St. Bernard leaned over the oval table. “Mr. Howe,” he said. “You do realize that any rate changes must be authorized from the top. I myself must approve them.”
“Yes, well, I supposed I believed it was better to ask forgiveness than permission. So, I plugged my projections in the central computing system and…”
“And you do realize,” continued Sr. Bernard, “that this institution has not raised or lowered its rates in forty-seven years? Stability. Predictability. Those are our watchwords here.”
“What are we doing then?” asked Howe with a touch of exasperation. “I mean, right, exactly, we haven’t changed our rates in almost half a century. Why? What’s the point? Why do we even all go to work each day? What is there to do?”
“My dear young man,” said St. Bernard. “We generally find it takes all of our time trying to prevent things from being done, let alone trying to do things.”
“But there’s so much that we could do. Just take the housing market for instance…”
St. Bernard cut him off again. “Young man,” he said with a smile, “you appear to be mistaken. You think that what we do here at the Martian Central Bank matters.”
“Well, of course it does! Look, one change and half the planet is rioting and we’re about to enter a solar-wide depression. And, look, I’m sorry, maybe it’s my fault. But clearly what we do matters.”
“It is a common mistake,” said St. Bernard. “One that the public at large appears to suffer from.”
“If it doesn’t matter what we set the rates at, why is there a panic when I changed them?”
“My dear fellow, it is the expectation that we create which matters. That is what caused the panic. You blindsided the trading market. They saw an unexpected move at the Martian Central Bank and were no longer sure which way was up and which was down. Everyone panicked and that made everyone else panic.”
“So, I suppose you’re going to tell me, sir, that the way to restore confidence is just to go out and fix that expectation of stability? That they need to have confidence that somewhere, something is stable.”
“Precisely,” said St. Bernard with a wink. “I think you’ve learned a valuable lesson. If you agree never again to make a change to interest rates during the time that you work at this institution, you can keep your job.”
“Gentlemen,” he added, looking at the investigators, “I think our work here is done.”
The next day, Bill St. Bernard went out and gave a press conference heralded around the solar system as the most important press conference in the history of the Martian Central Bank. He reassured investors that the problem had been discovered and rectified and urged calm.
“Tomorrow,” he said, “we will immediately set our rates back to where they were prior to the unfortunate error. Just to be safe, we will hold that position for the next ninety-four years. At that point, we will reconsider the question of whether to lower or raise our rates. From here on out, you can expect nothing but stability from us. It was an unfortunate error, but the appropriate person has been dealt with. You have my assurance that it will never happen again.”
That day, creditors dropped their claims against the banks. The intersolar stock market rallied, and after the biggest day in trading history, hit a new high. The rioters in the streets of Mons City put down their weapons and returned to their homes. Gradually, the police restored order.
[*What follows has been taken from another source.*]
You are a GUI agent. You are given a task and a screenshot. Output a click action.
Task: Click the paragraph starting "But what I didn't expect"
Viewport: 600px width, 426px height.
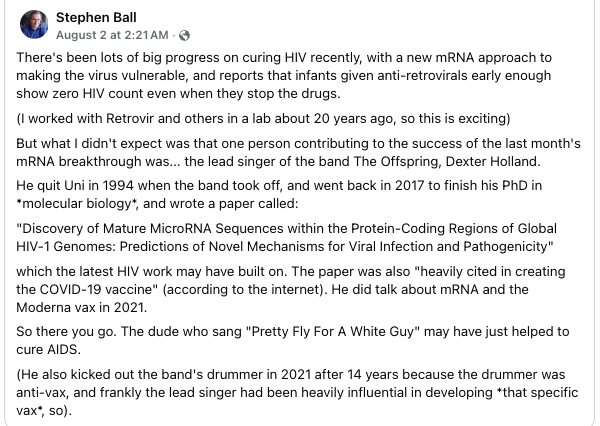point(290,149)
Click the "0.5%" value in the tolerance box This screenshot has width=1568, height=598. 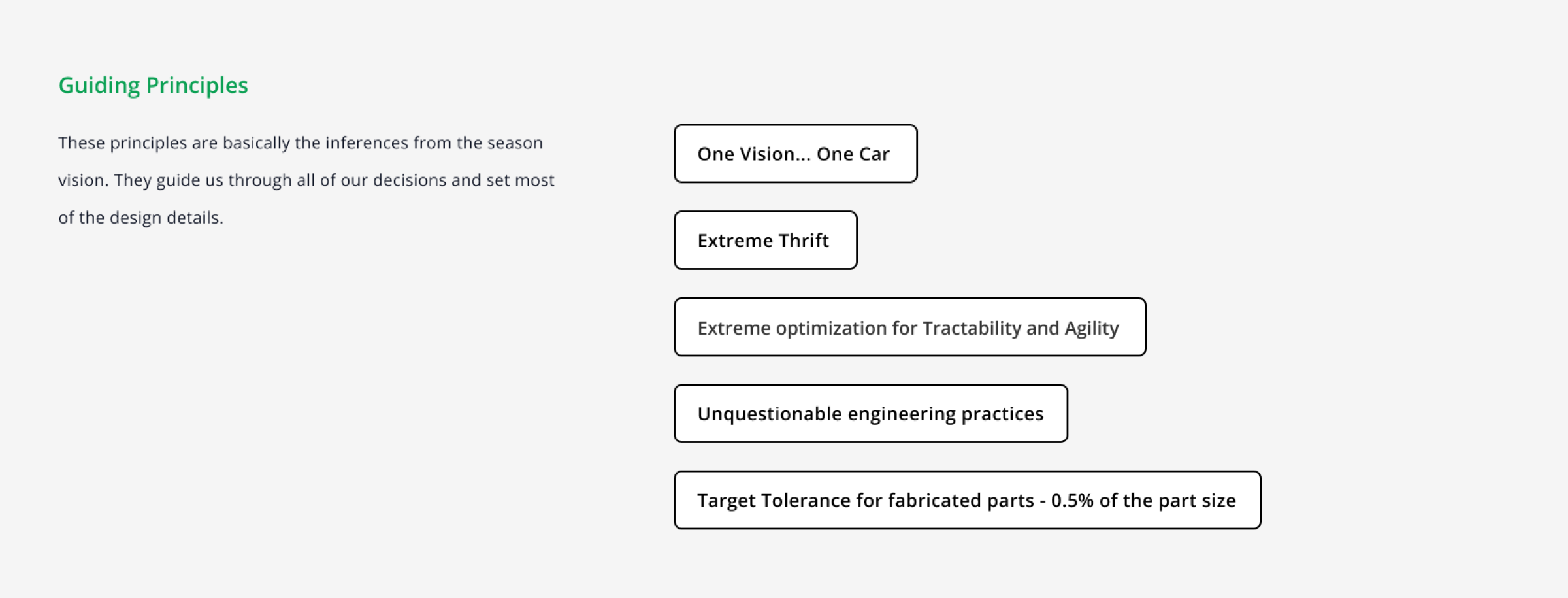point(1072,500)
By Thursday of the following week, it was as if nothing had happened. Business went back to usual. Parliament passed a bill requiring all sentient machine trading algorithms to be registered with the government. There was talk of banning them. Meanwhile, at the Martian Central Bank, Dean Howe was quietly transferred into a clerical job where he could do no harm.
After the crash of ’42, it was generally regarded as good practice on the part of governments to allow banks to trade their stock on the public market. Banks were expected to put up more of their own capital as collateral against the bets they made, with the result that risk was borne more heavily on the part of the bankers than on the part of customers.